# [Assigned task]
Would you write out, word for word, each line of the records below from the top through the one holding "This screenshot has width=800, height=563."?

|---|

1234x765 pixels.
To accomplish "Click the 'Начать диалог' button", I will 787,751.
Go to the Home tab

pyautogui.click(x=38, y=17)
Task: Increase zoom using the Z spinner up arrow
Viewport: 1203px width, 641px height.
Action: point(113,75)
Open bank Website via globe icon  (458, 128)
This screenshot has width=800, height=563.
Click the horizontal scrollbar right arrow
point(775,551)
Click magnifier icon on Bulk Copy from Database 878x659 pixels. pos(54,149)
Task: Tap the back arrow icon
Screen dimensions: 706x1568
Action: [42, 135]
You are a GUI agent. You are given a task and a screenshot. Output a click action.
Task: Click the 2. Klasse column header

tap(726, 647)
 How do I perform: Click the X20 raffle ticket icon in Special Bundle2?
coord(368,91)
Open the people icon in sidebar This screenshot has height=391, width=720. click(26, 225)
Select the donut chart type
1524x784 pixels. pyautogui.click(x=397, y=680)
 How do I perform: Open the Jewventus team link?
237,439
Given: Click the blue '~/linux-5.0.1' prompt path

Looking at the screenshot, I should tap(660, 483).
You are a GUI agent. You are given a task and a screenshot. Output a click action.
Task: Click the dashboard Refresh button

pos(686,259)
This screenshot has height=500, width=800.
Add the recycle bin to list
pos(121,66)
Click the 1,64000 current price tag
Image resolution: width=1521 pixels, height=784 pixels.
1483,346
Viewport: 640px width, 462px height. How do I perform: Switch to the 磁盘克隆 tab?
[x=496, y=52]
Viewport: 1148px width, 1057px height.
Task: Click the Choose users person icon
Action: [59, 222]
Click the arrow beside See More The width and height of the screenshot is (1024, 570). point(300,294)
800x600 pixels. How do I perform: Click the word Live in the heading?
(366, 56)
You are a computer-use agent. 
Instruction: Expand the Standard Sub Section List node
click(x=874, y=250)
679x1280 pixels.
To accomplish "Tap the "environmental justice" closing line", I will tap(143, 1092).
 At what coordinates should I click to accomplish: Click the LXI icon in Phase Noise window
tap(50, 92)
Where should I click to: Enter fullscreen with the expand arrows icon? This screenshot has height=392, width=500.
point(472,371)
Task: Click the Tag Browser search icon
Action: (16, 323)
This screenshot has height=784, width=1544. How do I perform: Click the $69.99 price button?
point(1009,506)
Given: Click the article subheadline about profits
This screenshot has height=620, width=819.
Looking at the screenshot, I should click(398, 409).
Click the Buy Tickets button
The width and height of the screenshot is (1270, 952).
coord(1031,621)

|---|

# [Response]
1234x765 pixels.
To accomplish "Click the 'Начать диалог' button", I will 787,751.
Go to the Home tab

pyautogui.click(x=38, y=17)
Task: Increase zoom using the Z spinner up arrow
Viewport: 1203px width, 641px height.
Action: point(113,75)
Open bank Website via globe icon  (458, 128)
This screenshot has width=800, height=563.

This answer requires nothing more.